THE MCL-HY GTR TRACK CAR
Alongside the race car, McLaren simultaneously revealed the MCL-HY GTR — a client track car based on the racing machine, built through a collaboration between McLaren Racing and McLaren Automotive that is described as the first of its kind. The GTR uses an uprated version of the same 2.9-litre V6, producing 720 horsepower, but dispenses with the LMDh hybrid system in favour of a lower dry weight and a focus on drivability for track day use. Between 30 and 35 examples will be built, offered exclusively to VIP McLaren clients through the Project: Endurance programme.

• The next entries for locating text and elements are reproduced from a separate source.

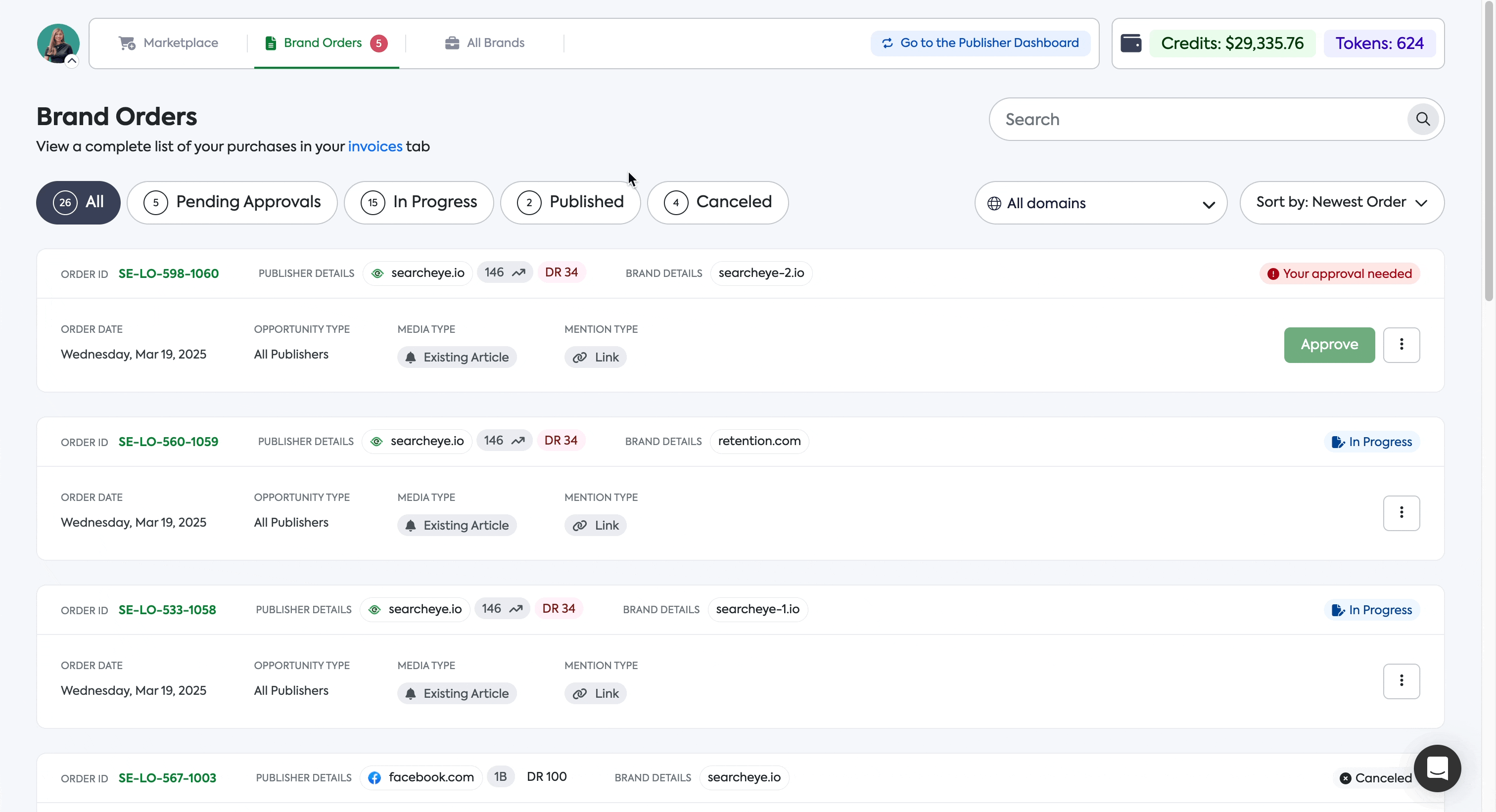Open three-dot menu for order SE-LO-533-1058
The height and width of the screenshot is (812, 1496).
click(x=1401, y=681)
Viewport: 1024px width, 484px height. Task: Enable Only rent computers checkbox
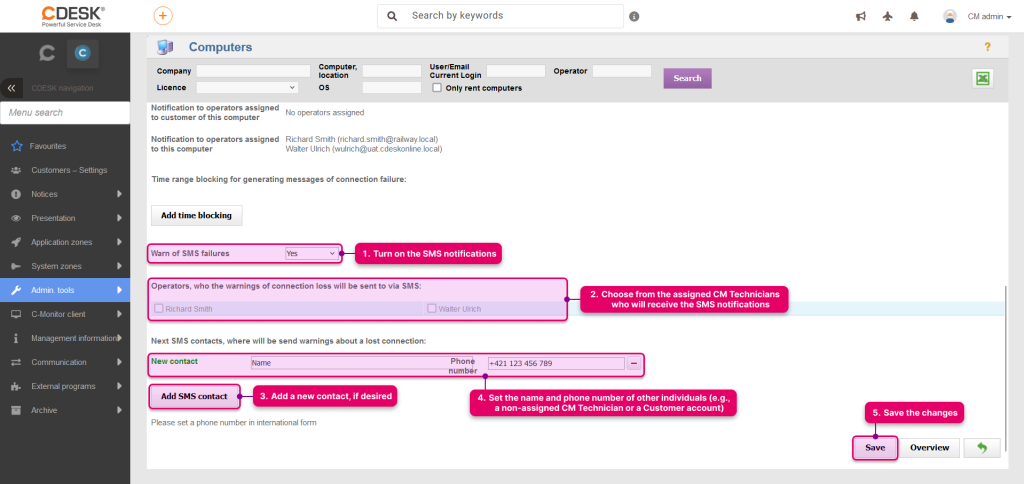click(x=437, y=88)
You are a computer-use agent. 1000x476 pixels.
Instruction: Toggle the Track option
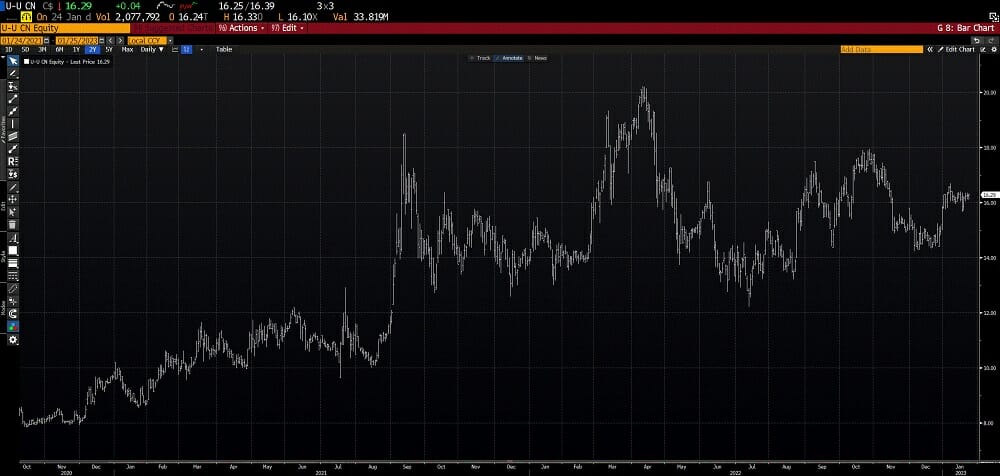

Ownership of the MCL-HY GTR is, by design, an experience rather than a transaction. Six private track sessions across international circuits over two years, driver coaching, pit crew support and engineering assistance are all included. MCL-HY GTR owners will attend the 2027 Le Mans 24 Hours with full VIP hospitality access and direct access to the McLaren Hypercar Team’s operation, experiencing every strategic decision as it unfolds. It is, in the most literal possible sense, a front-row seat to McLaren’s return to the top of endurance racing. Deliveries are expected to begin towards the end of 2027, following the racing debut of the competition car. It is the closest thing available to owning a piece of the programme without actually being Lando Norris.

REVMAG VERDICT
McLaren won Le Mans in 1995 with a road car. In 2027 it will return with a machine built specifically for the purpose, wearing papaya orange, run by a team that knows the circuit, powered by an engine developed in-house, and carrying the weight of a dream that dates back to Bruce McLaren himself planning to take his M6A to La Sarthe before he ever got the chance. The MCL-HY is not a publicity exercise. It is a proper, fully committed Le Mans Hypercar that will challenge Ferrari, Toyota and the rest of the current grid for outright victory. Whether it can win in its first season is a question nobody can answer yet. What is beyond doubt is that the field just became considerably more interesting. Testing starts this month. We will be watching every lap.